Ghana fit to double cocoa production

afrol News, 3 November - The Ghanaian government and its cocoa industry is gearing up to meet the aim of producing one million metric tonnes of cocoa by 2012. Ghana's Cocoa Marketing Company is already preparing to address bottlenecks in distribution, marketing and sales.

Ghanaian Deputy Minister of Finance Fiifi Kwetey today reminded the Cocoa Marketing Company (CMC) to "equip itself" to adequately deal with the pressures that would come with the one million metric tonne production envisaged by the year 2012. The Deputy Minister was inaugurating an eight-member Board of Directors to oversee the affairs of the CMC.

"The company would not only be expected to sell all the one million tonnes of cocoa that is expected to be produced in 2012 but also to ensure optimum prices on the world market are achieved," he advised.

This, according to Deputy Minister Kwetey, would lead to increased remuneration for cocoa farmers, whose toil has brought the industry this far and by necessary implication, increased revenue for the government and people of Ghana.

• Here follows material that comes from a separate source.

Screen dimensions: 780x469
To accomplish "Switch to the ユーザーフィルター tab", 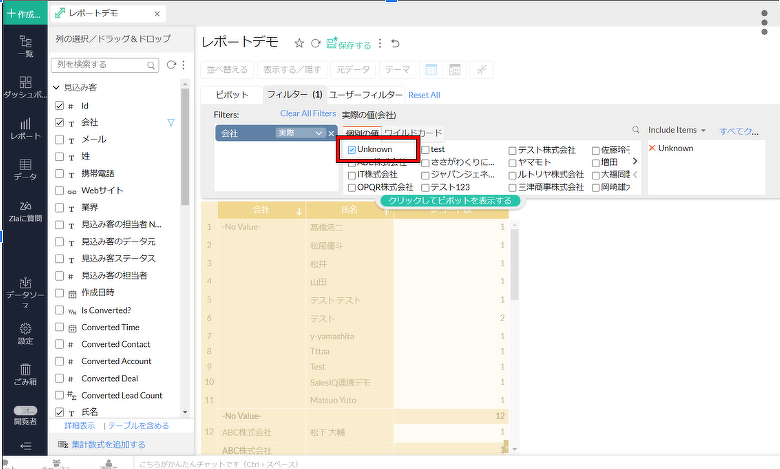I will [365, 95].
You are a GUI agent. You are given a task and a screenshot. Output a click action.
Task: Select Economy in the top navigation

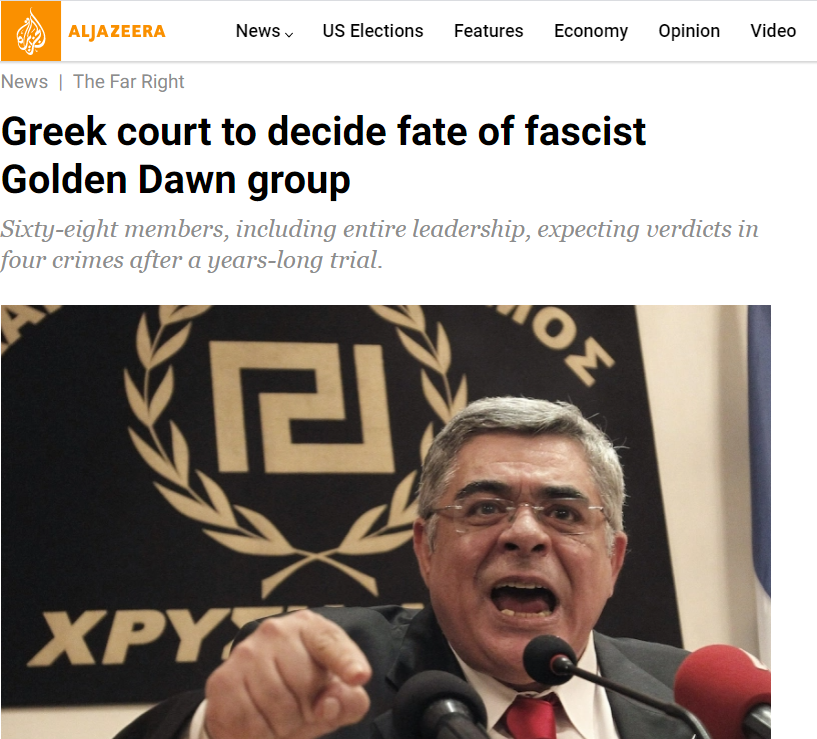coord(591,31)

Ghana was the world's leading cocoa producer in the early 1960s, with production reaching up to 500,000 tonnes in good years. Poor maintenance and policies however caused cocoa harvest to drop during the 60s and 70s, reaching a low of 159,000 tonnes in the 1983-84 season.

Since the mid-80s, several Ghanaian governments have tried to reform the sector to reach its market potentials. By the mid-90s, average Ghanaian cocoa crops reached 300,000 tonnes, but the West African country still had to see neighbouring Côte d'Ivoire taking the lead in production and Southeast Asia reaching far larger productivity on its cocoa fields.

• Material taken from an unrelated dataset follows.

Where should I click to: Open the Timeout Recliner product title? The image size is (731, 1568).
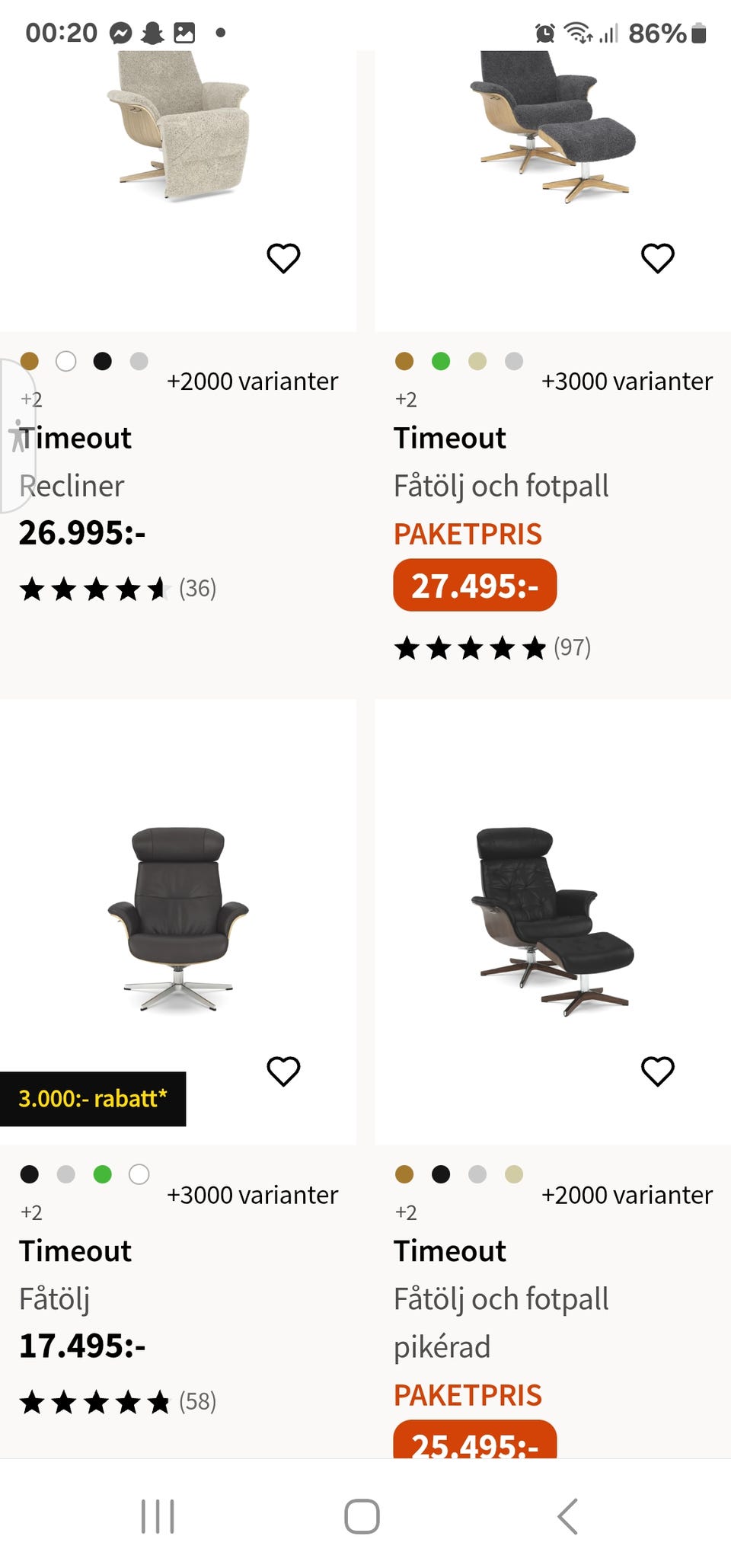[x=76, y=439]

During the government of ex-President John Kufuor, new aims were set to reach Ghana's full cocoa potentials. The timing was good as cocoa world market prices hit record levels as the Ivorian cocoa crop had been crippled. The one-million-tonnes aim was set.

Reforms included both a liberalised market, focus on quality, increasing productive areas and attempts to strongly increase yields and productivity. In year 2000, Ghana's productivity was set at a mere 300 kilograms per hectare, competing with a Southeast Asian productivity of almost 1,000 kilograms per hectare.

Now, government holds that plans to reach the one-million threshold by 2012 seem realistic as productivity is rapidly increasing. The new Cocoa Marketing Company board assured Deputy Minister Kwetey it would "dedicate itself towards the improvement of the existing systems for the attainment of the full potential of Ghana's cocoa industry by reaping maximum benefit from the store of knowledge, expertise and professionalism of fellow board members."